Janatone calls to the sensory web: “Hang on, Fred!”
“I recognize you,” says Fred. “But we should be dead! How old are we?” Memories come back to him like furtive goldfish.
Janatone wants to weep but holds back her tears. “I am Janatone — Jeanneton,” she says with a sob, firmly resisting the activation of the stimuli shield. I’m two hundred and twenty years old, and so are you! It’s the moons’ science.”
She speaks the old language, Fred thinks. He remembers Janneton, his cousin and neighbor, his wise counterpart with bare legs, free-flowing hair, wild laughter and a serious expression when the time came to run in the dark nights of the continent.
“I dunno,” says Fred. “A doctor from World Credit takes me to the hospital every now and then. It doesn’t cost me anything. They say I have a good insurance policy.”
The spacesuit’s support system decreases the internal air pressure to delay helmet failure. Against the ever-present blue reflection of Earth, the readouts scroll inside the golden helmet that is still protecting Fred.
* * *
For Janatone, Fred was a cousin, her wise counterpart with uneasy eyes. She returns to the ever-present past and sees them running together toward the tall chestnut trees, through the warmth of the sun that shines in emerald waves through the translucent foliage of the bushes.
And how quiet the town is! Everything is motionless in the vibrant warmth that smells of melons and dog piss. Fred and Janatone share an orange sherbet in the dirty shade of an alleyway and dream of voyages. It’s a “Push-Up”; the last bit is a softened, melted cone that they will have to catch or swallow whole when it falls from its stick. Their fingers are sticky.
Beyond the walls, perhaps, in the fields, small red tractors move over a hillside. Rowboats move on the green and gold river. The boats are following a long course that is shaded by oaks and elms and may be overlooked by a wing of the castle where the good king held court. At the end of its bright ray, the summer light glistens among the three tresses of water that the Fountain of Daisies emits, gurgling over worn stones. The old lady who is leading Janatone by the hand tells her to mind her polished shoes when crossing the water. Janatone is still a little child.
Something is wrong with Fred, Janatone tells herself suddenly. She looks at his technician’s uniform. Why is he poor? What has become of him? I thought he was an official in a bank or something of the sort. He’s smaller. What happened? And how did he gain access to life extension?
* * *
On Earth, the Mediterranean passes into shadow: the shores of Israel, the palace of Knossos, the Cyclades. That is what she sees as real.
“I don’t feel well.”
“Fred! Fred!” Janatone calls. She feels that she must keep on taking to Fred lest he doze off and die “Do you have a Europa-Earth adaptor? I have one, for the baby.” She seizes upon the first thing on her mind in an effort to keep Fred awake. She doesn’t have a better idea.

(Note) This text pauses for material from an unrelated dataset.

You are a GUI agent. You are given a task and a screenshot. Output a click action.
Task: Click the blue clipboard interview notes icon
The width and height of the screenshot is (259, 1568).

“Uh... yes. Maybe in the workshop...” says Fred. His voice is slurred.
“I hate you!” hisses the spacesuit, and streams of air escape into space. “I hate God!”
God? Fred wonders.
“Fred?!... WAKE UP, Fred!”
Fred answers in a plain, detached tone like a sleepwalker or a shocked survivor. “Ask Sancho for the adaptor, in the workshop. Sancho Marx. Tell him I sent you...”
At that moment, the space carrier of Daseins Funerals comes into view.
But something else has just happened, very quickly, and very red.